A relação entre centros de referência e
hospitais afiliados teria de ser baseada numa avaliação permanente e eficaz da
sua actividade e dos seus resultados, no sentido da sua acreditação ou
renomeação. E seria possível o eventual recrutamento para os centros de
referência de cirurgiões que se destacassem nos hospitais mais periféricos.
Para isso a mobilidade dos profissionais teria de ser a regra: a imobilidade
pode ser fonte de acomodamento e de perda de qualidade.

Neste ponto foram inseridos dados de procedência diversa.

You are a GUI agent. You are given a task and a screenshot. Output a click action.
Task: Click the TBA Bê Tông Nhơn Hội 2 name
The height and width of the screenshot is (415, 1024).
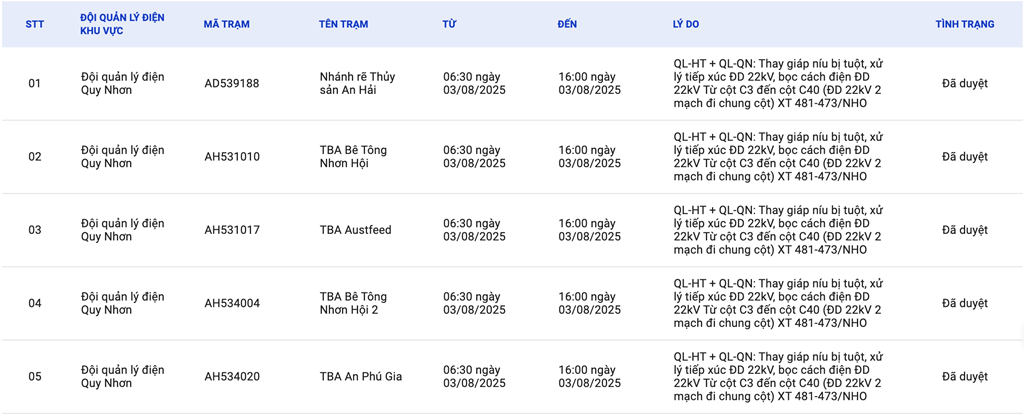pos(353,303)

Outra ideia às vezes avançada é em cada centro
de referência se reduzir a um mínimo os cirurgiões encarregados da cirurgia em
questão, para lhes aumentar a experiência pessoal nessa cirurgia. Sem pôr em
questão que se superespecializem alguns cirurgiões, se concentrarmos um tipo de
cirurgia em dois ou três cirurgiões e afastarmos dela todos os outros, com que
massa crítica ficaremos então? Dois ou três cirurgiões. E a mesma observação se
poderá fazer a nível nacional, se houver dois ou três centros com dois ou três
cirurgiões cada. Pelo contrário, se
houver mais cirurgiões envolvidos para além desses (e aí outra virtude do tal
agrupamento de centro de referência com centros afiliados), a massa crítica
será muito maior, assim como a possibilidade de progresso e de transmissão
desse progresso. Para além, repito por muito importante, da possibilidade de
eventual renovação das equipas por cirurgiões com muita qualidade individual e
que doutro modo iriam passar a sua vida profissional desaproveitados. E um país
pequeno como o nosso não se pode dar a esse luxo.
Finalmente, um outro aspecto que os
centros de referência cirúrgicos deverão contemplar é a multidisciplinaridade,
isto é, haver intercâmbio protocolado e colaboração estreita, pessoal, entre o
cirurgião geral e as outras áreas profissionais, nomeadamente outras
especialidades médicas, envolvidas no tratamento das patologias em causa. O real êxito dum centro de referência
cirúrgico está alicerçado num apoio multidisciplinar, e não só na componente
cirúrgica. A abordagem dos doentes, seja diagnóstica, terapêutica ou para
seguimento, deve ser feita em conjunto e estar estabelecida nesse sentido. Aqui
mais uma vez se reforça a absoluta necessidade dessa colaboração ser feita à
cabeceira do doente, na enfermaria ou noutro local, e não unicamente por carta
ou registo num sistema informático.
Mas a multidisciplinaridade desejável não
deverá implicar uma miríade de especialistas, ou antes, de subespecialistas, à
volta do doente, cada um responsável por uma sua pequenina parte, e muitas
vezes sem conseguirem interagir dum modo perfeito por não terem uma boa visão
do conjunto, por falta dum conhecimento suficientemente amplo, dando corpo ao
ditado popular de que todos juntos não valem um. Multidisciplinaridade, sim,
mas envolvendo especialistas com preparação particular em determinadas áreas da
sua especialidade sem, no entanto, ignorarem ou porem de parte tudo o que não
seja isso.
Terminando, a rede de referenciação
cirúrgica como a imagino e a descrevo atrás permitiria utilizar os meios
disponíveis, humanos e tecnológicos, da melhor maneira: tratar com poucos meios
os casos mais simples, reservar os meios mais diferenciados para os casos que
deles verdadeiramente necessitem. Criando uma hierarquização de competências e
meios em função das necessidades dos doentes, com a possibilidade de
constituição dum “pool” de cirurgiões interessados capazes de se candidatarem a
ser os melhores numa determinada área.